You can compare Chrome Enterprise Core and Premium features on Google’s official comparison page: https://chromeenterprise.google/intl/en_au/products/chrome-enterprise-premium/
1. Google Admin Console
1.1 Registration
If your organisation already uses Google services, access to the Google Admin Console likely already exists. In that case, contact your Google Workspace Super Admin to request access.
If your organisation is new to Google services, you’ll need to create a new Google Admin account.
It’s strongly recommended to use a shared mailbox or alias (ie. google.admin@yourdomain.com) rather than an individual account.
To register, visit the Chrome Enterprise sign-up page: https://enterprise.google.com/signup/chromeos/email?origin=ceutrial
1.2 Domain verification
Domain verification ensures no one else can register services using your organisation’s domain.

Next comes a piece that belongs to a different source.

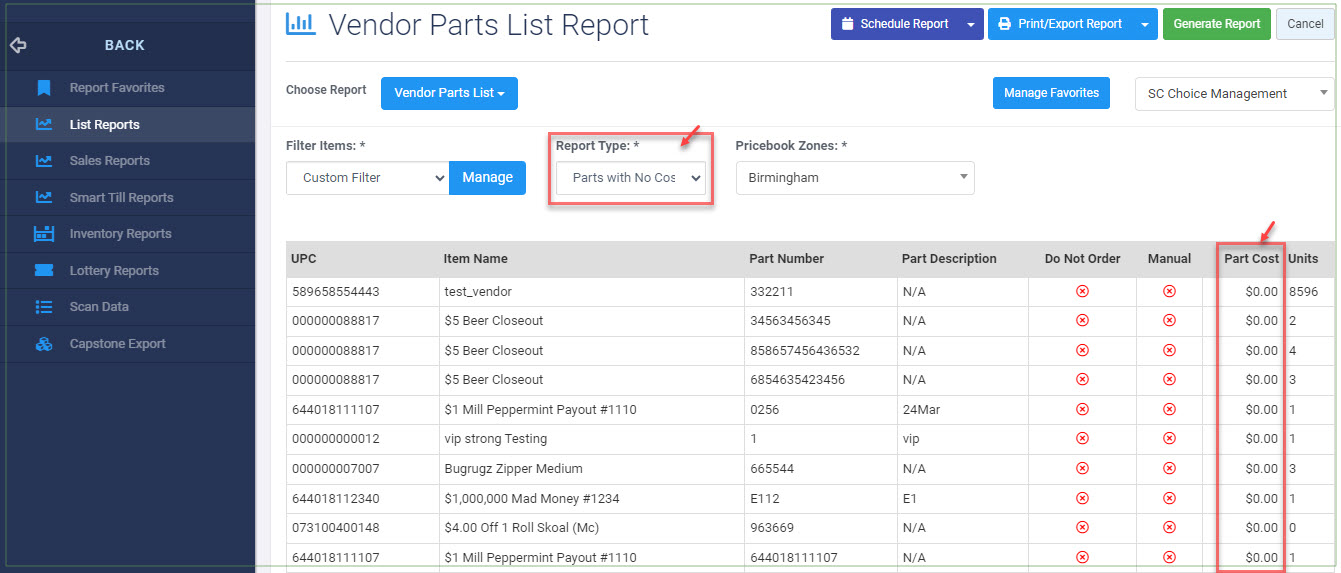The width and height of the screenshot is (1341, 573).
Task: Expand the Schedule Report arrow dropdown
Action: click(970, 24)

- Login to your Google Admin Console
- Go to Account > Domains > Manage Domains
- Click Verify domain
- Copy the TXT record provided
- Open a new browser tab and login to your domain registrar
- Add a new TXT record with the value copied earlier
- Go back to your Google Admin Console tab and click Confirm
1.3 Licenses
To unlock Chrome Enterprise features:
- Go to Billing > Subscriptions
- Select Buy or upgrade
At a minimum, add:
- Chrome Enterprise Core (Free)
- Cloud Identity Free
For advanced security capabilities, add:
- Chrome Enterprise Upgrade (Paid)
Some vendors bundle Chrome Enterprise Premium into their offerings. For example, Omnissa Secure Access Suite includes Chrome Enterprise Premium as part of the solution, so reach out to your Omnissa representative if you prefer to procure it that way. Buying the Omnissa Secure Access Suite instead of Chrome Enterprise Premium alone delivers secure browser access as part of a full, identity-driven Digital Workspace, including Hub Experience & Unified AppCatalog, modern VPN via Workspace ONE Tunnel, conditional access through Omnissa Access, and robust BYOD support. It also lays the foundation for an Autonomous Workspace journey, unifying security, access, and user experience under a single intelligent platform.
1.4 Services review
Before synchronising users, assess and restrict Google services to align with your security and governance requirements.
Navigate to:
- Apps > Google Workspace > Service status, and
- Apps > Additional Google services
Disable unnecessary services to reduce exposure and complexity.
2. User synchronisation
Google Workspace supports several ways to synchronise users, and the right approach depends on your identity provider. In this case, I’ll use SCIM provisioning from Entra ID to Google Workspace via the native integration in the Google Admin Console.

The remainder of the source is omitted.